Yeah. But you do love video games. I heard you’re building
an arcade at your house. -I am.
So, I live with my mom. Well, we bought
a house together, but nobody believes that.
[ Laughter ] So, I live with my mom, kind of, so I have, like,
a basement that’s, uh, mine. [ Laughter ] It’s like —
But that’s like an apartment, so I live underneath her. [ Laughter ] -Yeah.
-Yeah. So, like, I’m getting, like, a
little arcade setup down there, try to make it —
try to make it a little mine. [ Laughter ] -What do you have?
What does that mean, an arcade? Do you have, like,
a bunch of pinball machines? -Well, no, you know,
I’m gonna get, like, a “Mortal Kombat” machine. [ Laughter ]
-No, no, no, you’re good. ♪♪ No, the check has cleared. The check has cleared.
You’re good. Yeah.
You can have “Mortal Kombat.” But, yeah, we’re good.

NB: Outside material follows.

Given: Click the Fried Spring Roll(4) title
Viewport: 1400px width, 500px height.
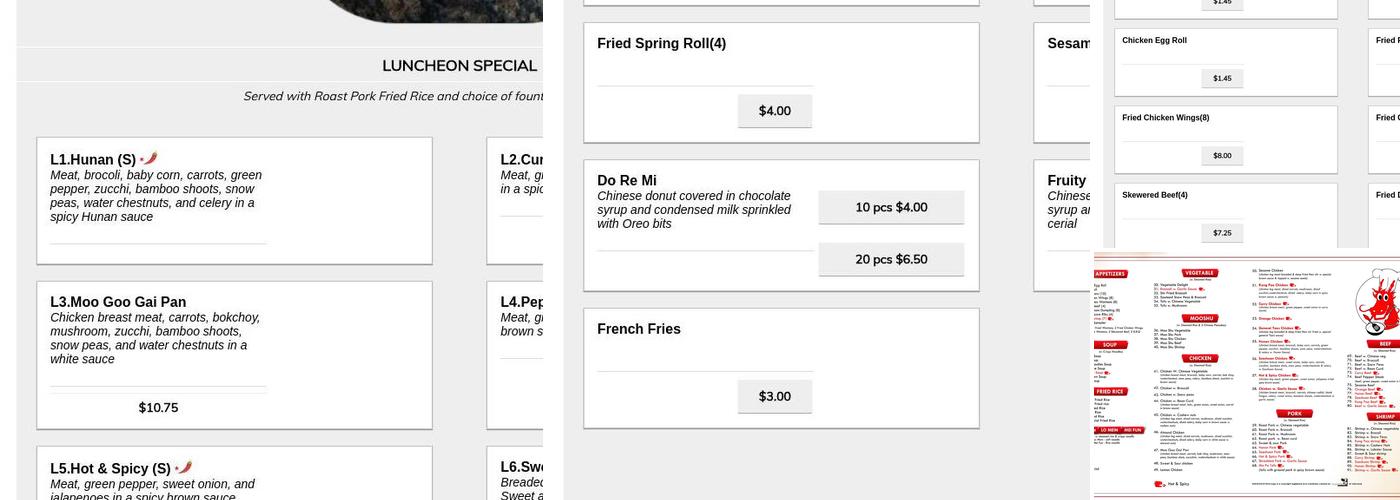Looking at the screenshot, I should click(x=661, y=44).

-Okay, cool. -So you’ll get one
“Mortal Kombat” machine, but what else?
-Well, I’m redoing my whole entire — So, I was calling it
The Man Cave, but the Mulaneys told me
that if I call it that, they will no longer
be my friend. [ Laughter ]
I didn’t know. Do you not call the basement
the man-cave? Is that weird? -Some people do,
but, no, you can’t. -Yeah, so now I call it
“The Basement,” like The Ohio State University. [ Laughter and applause ] Yeah, it means something. -“The.”
-Oh, I don’t like that college. I just — You know.
[ Laughter ] It’s the “The”
that’s the important — -Go, CSI!
Division III. Whoo!
-Oh, my gosh! Division III.
D-III, man. -D-III, baby.
-That’s the real deal. Are you gonna charge people
when they play the video games? -Hell yeah. Absolutely.
[ Laughter ] One of my many schemes
I’m working on, Jimmy. -Pete, we always love
when you come here, and I’ll let you know what
happens with this guy, yeah. -Oh, yeah, sure.
Thanks for having me. -Pete Davidson, everybody.
-Thank you very much. “Saturday Night Live”
returns May 4th. And “Mortal Kombat 11”
is available April 23rd. -Go get it!
And get Machine Gun Kelly’s “Hotel Diablo” album coming out.
-There you go. -My boy MGK’s album coming out.